When they are not denying the existence of the working class, politicians seeking to boost their public credibility like to claim membership of it. On the BBC’s political discussion programme The Andrew Marr Show (23 May 2010), for example, Labour’s Andy Burnham – a self-described socialist – professed his frustration that too few people can access professions such as politics, law and the media, frequently alluding to his own working class ‘background’. Similarly, in a BBC documentary entitled John Prescott: The Class System and Me (2008), John Prescott embarked on a quest to understand the meaning of class, identifying himself as a worker, despite his erstwhile denial of class hierarchies. Tucking into a portion of fish and chips, Prescott averred that his unpretentious meal signalled his proletarian status and claimed that he drew strength from the support he received from ‘ordinary working people’. ‘They give you that succour’, said Prescott, ‘that comfort that comes from solidarity, even though they know I’m in a different kind of world than they are’. Like Josiah Bounderby in Dickens' Hard Times, Prescott presents himself as a humble man of the people, distancing himself from the accusations of luxurious living that once earned him the mocking soubriquet ‘Two Jags’. Yet Prescott does inhabit ‘a different kind of world’ to the working class people whom he claims support him. This is not just a question of his lifestyle choices. Communists understand class as a relation to the means of production, which one class owns and controls and another uses in production. No matter how many chips or pints of beer he consumes, Prescott – who in 2010 accepted a peerage after many years of gamely professing his distaste for such honours – is a part of the apparatus of capitalist political control. We should judge capitalist politicians not by what they say - most of which is, in any case, merely deception and rhetoric - but by what they do. For example, we should judge Prescott not by the regrets he now expresses over the 2003 invasion of Iraq, but by the fact that he voted in support of the attack.

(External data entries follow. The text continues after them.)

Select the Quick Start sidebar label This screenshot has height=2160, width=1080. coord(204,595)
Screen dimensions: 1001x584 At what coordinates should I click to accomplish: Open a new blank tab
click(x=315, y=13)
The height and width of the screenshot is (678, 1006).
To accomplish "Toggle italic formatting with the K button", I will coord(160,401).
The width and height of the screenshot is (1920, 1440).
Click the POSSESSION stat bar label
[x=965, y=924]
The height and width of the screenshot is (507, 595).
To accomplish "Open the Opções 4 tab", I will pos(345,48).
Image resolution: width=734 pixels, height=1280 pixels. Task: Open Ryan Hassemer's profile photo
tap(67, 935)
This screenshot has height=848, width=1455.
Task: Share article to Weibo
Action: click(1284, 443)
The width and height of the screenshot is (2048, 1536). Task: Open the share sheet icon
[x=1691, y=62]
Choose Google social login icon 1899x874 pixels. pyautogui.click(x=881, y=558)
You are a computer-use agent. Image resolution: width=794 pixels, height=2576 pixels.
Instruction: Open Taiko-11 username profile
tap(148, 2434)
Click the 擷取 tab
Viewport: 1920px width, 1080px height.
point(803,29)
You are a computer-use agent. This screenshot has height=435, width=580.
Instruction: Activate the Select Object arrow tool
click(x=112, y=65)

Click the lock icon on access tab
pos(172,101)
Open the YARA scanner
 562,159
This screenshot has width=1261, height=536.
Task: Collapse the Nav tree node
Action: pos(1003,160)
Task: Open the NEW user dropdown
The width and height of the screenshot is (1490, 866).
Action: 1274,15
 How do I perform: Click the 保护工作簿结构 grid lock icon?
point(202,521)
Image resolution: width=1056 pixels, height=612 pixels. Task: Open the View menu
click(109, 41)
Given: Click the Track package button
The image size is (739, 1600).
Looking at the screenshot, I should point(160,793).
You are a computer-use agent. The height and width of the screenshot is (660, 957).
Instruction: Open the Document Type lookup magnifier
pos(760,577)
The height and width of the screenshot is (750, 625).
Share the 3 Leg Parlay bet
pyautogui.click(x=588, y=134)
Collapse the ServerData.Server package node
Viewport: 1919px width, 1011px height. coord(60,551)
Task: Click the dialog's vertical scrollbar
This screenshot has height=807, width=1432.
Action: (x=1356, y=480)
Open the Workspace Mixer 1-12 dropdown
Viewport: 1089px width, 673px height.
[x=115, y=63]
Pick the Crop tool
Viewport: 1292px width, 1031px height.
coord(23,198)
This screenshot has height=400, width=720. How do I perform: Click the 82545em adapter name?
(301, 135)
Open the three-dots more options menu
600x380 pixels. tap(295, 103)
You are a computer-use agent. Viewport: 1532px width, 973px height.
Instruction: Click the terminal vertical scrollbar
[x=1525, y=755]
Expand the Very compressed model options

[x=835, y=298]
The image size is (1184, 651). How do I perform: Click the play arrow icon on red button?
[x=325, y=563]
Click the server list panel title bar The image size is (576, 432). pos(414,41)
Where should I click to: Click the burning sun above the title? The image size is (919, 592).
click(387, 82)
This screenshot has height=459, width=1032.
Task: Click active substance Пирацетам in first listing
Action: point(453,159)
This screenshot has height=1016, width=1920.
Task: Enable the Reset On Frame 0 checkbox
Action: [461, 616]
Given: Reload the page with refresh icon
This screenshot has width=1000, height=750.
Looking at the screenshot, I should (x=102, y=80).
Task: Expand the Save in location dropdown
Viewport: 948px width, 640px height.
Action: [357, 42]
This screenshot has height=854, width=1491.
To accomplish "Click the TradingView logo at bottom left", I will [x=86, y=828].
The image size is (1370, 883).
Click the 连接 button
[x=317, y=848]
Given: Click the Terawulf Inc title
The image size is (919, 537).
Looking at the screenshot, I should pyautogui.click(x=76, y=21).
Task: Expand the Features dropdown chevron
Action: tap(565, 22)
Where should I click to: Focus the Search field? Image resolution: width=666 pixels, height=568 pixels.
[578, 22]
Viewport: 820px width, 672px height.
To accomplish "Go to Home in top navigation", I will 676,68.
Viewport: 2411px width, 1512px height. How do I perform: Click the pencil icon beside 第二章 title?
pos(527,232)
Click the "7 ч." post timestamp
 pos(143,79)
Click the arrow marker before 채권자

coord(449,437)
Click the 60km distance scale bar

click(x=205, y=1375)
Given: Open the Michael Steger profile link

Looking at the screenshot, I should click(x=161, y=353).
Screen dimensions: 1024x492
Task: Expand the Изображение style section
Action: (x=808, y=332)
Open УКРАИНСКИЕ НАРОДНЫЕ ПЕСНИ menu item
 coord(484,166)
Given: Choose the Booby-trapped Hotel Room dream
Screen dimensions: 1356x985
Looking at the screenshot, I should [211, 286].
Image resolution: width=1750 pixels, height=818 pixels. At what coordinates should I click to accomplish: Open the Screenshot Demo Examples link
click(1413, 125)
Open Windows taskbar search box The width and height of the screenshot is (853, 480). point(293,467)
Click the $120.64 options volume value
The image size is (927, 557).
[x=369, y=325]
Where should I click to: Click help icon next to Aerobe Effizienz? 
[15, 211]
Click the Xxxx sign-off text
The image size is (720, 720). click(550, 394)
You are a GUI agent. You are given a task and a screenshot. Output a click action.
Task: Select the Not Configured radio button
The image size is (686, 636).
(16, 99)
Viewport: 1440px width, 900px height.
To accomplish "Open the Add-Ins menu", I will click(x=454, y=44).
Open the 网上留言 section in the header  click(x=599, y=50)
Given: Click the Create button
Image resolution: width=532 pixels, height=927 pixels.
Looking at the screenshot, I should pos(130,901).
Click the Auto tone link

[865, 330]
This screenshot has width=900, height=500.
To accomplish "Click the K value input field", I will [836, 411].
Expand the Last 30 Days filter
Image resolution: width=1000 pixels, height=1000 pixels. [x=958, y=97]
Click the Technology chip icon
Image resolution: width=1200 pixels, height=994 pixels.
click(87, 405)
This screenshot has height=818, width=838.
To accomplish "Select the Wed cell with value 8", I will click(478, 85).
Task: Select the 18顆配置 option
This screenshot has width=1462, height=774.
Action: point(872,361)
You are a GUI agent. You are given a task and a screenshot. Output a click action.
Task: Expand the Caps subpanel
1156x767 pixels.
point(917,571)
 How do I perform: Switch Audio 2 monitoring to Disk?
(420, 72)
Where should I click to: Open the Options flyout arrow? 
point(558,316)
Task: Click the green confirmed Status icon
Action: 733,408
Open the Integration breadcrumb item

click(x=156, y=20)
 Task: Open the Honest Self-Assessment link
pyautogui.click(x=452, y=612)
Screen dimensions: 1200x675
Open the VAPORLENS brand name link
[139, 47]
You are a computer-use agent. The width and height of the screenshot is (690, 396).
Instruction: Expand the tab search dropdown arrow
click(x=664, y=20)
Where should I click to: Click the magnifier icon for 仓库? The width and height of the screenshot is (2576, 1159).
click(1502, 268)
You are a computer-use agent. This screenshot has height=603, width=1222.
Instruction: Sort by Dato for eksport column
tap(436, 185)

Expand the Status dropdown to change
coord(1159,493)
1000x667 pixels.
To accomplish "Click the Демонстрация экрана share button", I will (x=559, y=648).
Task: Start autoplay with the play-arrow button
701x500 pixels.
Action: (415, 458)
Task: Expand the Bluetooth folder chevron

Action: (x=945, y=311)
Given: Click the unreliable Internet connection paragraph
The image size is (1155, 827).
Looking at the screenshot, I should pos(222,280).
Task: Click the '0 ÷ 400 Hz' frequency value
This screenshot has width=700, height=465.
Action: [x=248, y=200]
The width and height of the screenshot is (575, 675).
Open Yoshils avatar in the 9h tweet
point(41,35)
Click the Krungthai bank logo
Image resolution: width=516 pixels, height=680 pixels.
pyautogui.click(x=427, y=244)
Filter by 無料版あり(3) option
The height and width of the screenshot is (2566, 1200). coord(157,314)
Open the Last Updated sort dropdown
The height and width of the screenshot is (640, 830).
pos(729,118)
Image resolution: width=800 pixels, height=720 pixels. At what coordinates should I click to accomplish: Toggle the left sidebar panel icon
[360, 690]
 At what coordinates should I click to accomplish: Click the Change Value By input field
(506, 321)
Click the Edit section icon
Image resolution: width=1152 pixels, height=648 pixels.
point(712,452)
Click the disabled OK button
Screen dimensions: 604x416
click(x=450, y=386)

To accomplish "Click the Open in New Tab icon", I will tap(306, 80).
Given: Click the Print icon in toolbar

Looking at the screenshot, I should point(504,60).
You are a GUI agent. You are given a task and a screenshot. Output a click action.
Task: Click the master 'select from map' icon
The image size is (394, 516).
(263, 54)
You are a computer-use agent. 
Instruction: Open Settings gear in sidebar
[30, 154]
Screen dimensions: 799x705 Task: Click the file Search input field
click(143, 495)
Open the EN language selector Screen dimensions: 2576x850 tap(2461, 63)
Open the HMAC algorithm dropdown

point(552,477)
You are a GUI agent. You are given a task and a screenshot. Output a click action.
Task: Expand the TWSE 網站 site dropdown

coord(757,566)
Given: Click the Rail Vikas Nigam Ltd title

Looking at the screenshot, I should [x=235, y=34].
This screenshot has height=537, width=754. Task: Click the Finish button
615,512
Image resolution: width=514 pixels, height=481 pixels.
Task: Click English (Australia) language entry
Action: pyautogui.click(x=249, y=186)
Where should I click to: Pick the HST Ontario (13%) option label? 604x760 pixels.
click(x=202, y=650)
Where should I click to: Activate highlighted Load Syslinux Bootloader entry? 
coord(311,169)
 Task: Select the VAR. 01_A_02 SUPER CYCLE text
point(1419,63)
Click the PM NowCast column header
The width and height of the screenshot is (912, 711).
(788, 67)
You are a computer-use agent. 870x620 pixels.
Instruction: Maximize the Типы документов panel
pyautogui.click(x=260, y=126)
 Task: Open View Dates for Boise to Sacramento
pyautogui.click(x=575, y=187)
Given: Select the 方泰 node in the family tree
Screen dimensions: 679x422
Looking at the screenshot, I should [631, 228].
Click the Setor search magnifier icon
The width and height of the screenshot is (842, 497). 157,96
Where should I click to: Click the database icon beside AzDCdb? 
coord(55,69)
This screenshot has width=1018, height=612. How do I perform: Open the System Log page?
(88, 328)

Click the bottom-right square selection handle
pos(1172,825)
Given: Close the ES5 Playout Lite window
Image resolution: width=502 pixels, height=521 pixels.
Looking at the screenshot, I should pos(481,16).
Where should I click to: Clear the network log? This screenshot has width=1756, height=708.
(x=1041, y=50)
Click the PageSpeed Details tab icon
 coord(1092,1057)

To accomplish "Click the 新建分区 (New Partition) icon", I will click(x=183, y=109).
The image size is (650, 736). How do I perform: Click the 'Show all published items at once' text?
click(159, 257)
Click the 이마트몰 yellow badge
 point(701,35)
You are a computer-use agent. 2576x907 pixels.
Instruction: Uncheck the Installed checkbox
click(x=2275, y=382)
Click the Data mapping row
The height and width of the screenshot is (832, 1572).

Class is not primarily a matter of one’s accent, consumption habits, place of birth, or whether one performs manual or mental labour. Put simply, the working class is the source of profit for capitalists. It is the dispossessed class: its members have no capital, no control over the overall conditions of their lives and nothing to live upon but their ability to work for a wage. Workers may possess a house and a car and may even have some ‘disposable income’; but they must nevertheless sell their labour power to an employer in return for a wage. Workers’ material interests are to obtain better living and working conditions from capitalists, and ultimately – as the only revolutionary class – to destroy capitalism. The objective of the capitalist, however, is to increase exploitation and profits while reducing costs. Since the conflict between these interests is irreconcilable, the principal propaganda role of the capitalist media is, as Marx and Engels succinctly put it in The German Ideology, to ‘present a particular interest as general or the “general interest” as ruling’. The capitalist media must convince workers that their true interests lie in supporting capitalism (presented as ‘the national interest’) and that the interests of workers and capitalists are congruous, such that – whether in war, industrial action, economic or environmental crisis – we are ‘all in it together’. We are not.